基于线粒体融合-分裂系统探讨参芪化痰方改善糖尿病合并非酒精性脂肪性肝病氧化应激损伤的机制

Exploration on the mechanism of improvement of oxidative stress injury in diabetes mellitus combined with nonalcoholic fatty liver disease by Shenqi Huatan Formula based on mitochondrial fusion-fission system

目的:观察参芪化痰方对糖尿病合并非酒精性脂肪性肝病(T2DM-NAFLD)模型大鼠的治疗作用,并基于线粒体融合-分裂系统探讨其作用机制。方法:采用STZ联合高脂饲料饲养8周诱导T2DM-NAFLD模型,将T2DM-NAFLD大鼠随机分为模型组、参芪化痰方组和西药(二甲双胍)组,各组灌胃相应药物。检测空腹血糖(FPG)、氧化应激指标,通过HE染色观察肝脏病理变化,透射电镜观察肝脏线粒体结构,Western Blot法检测与线粒体融合-分裂系统相关蛋白表达。结果:与模型组比较,参芪化痰方组大鼠FPG、丙二醛(MDA)水平显著降低(P<0.01,P<0.05),超氧化物岐化酶(T-SOD)水平显著上升(P<0.01),肝脏及线粒体病理损伤有所缓解。参芪化痰方组线粒体融合蛋白Mfn1、OPA1表达水平增加(P<0.01),而线粒体分裂蛋白Drp1、Fis1表达水平下降(P<0.01)。结论:参芪化痰方可调节血糖、抑制T2DM-NAFLD大鼠氧化应激、改善肝细胞线粒体病理损伤,其作用机制可能与调控线粒体融合-分裂系统有关。
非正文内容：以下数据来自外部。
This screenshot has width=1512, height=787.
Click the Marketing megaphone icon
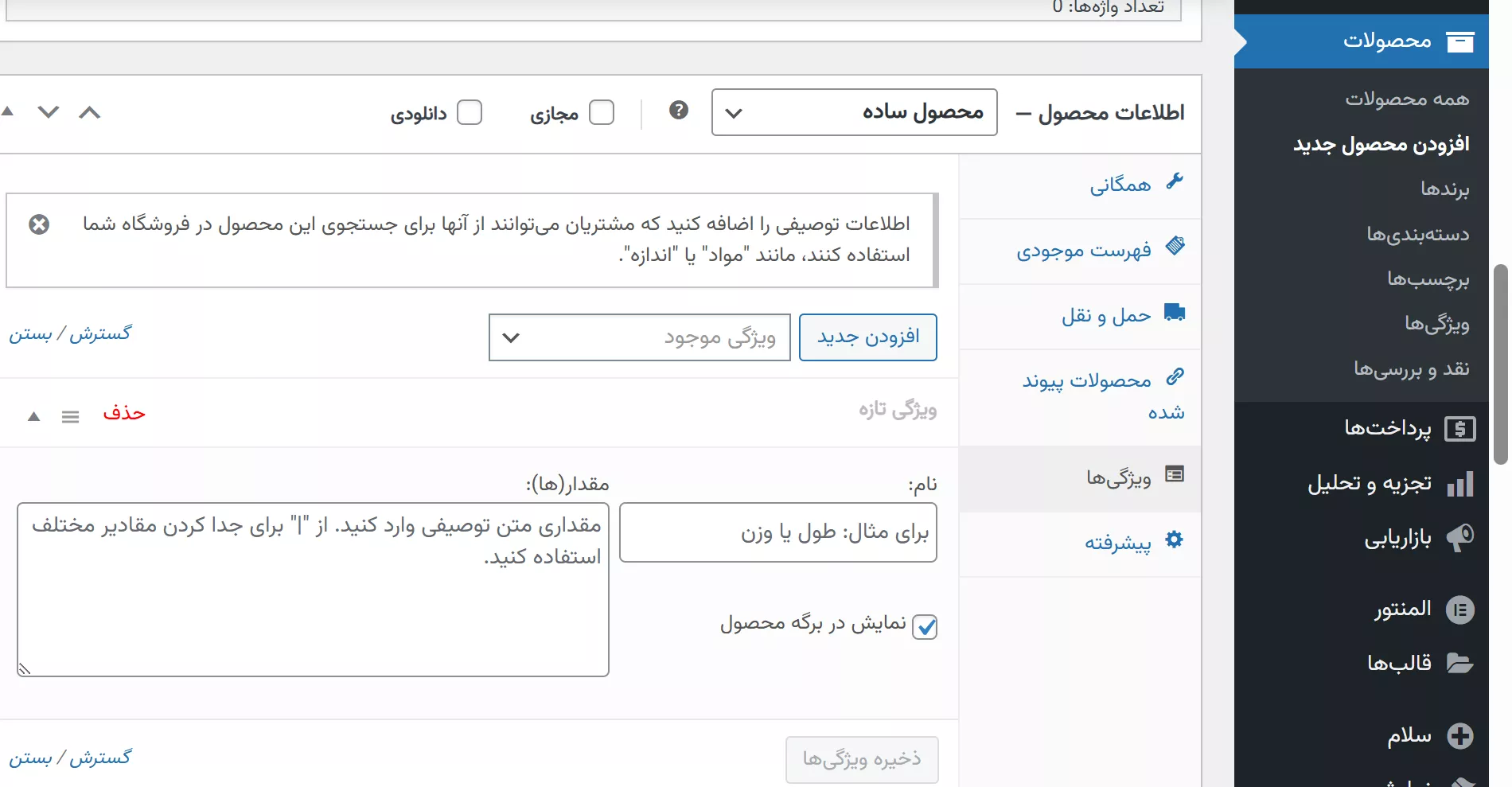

Objective:To observe the therapeutic effect of Shenqi Huatan Formula on diabetic rats with nonalcoholic fatty liver disease(T2DM-NAFLD),and to explore its mechanism based on mitochondrial fusion-fission system.Methods:T2DMNAFLD model was induced by STZ combined with high-fat feed for 8 weeks.T2DM-NAFLD rats were randomly divided into model group,Shenqi Huatan Formula group and western medicine(Metformin)group,and each group was given corresponding drugs by gavage.Fasting plasma glucose(FPG)and oxidative stress were detected,pathological changes of liver were observed by HE staining,mitochondrial structure of liver was observed by transmission electron microscope,and protein expression related to mitochondrial fusion-division system was detected by Western Blot.Results:Compared with the model group,the levels of FPG and malondialdehyde(MDA)decreased(P<0.01,P<0.05),the level of superoxide dismutase(T-SOD)increased significantly(P<0.01),and the pathological damage of liver and mitochondria was alleviated.In Shenqi Huatan Formula group,the expression levels of mitochondrial fusion proteins Mfn1 and OPA1 increased(P<0.01),while the expression levels of mitochondrion proteins Drp1 and Fis1 decreased(P<0.01).Conclusion:Shenqi Huatan Formula regulates blood glucose,inhibits oxidative stress and ameliorates mitochondrial pathological damage in hepatocytes in T2DM-NAFLD rats,and its mechanism of action may be related to the modulation of the mitochondrial fusion-fission system.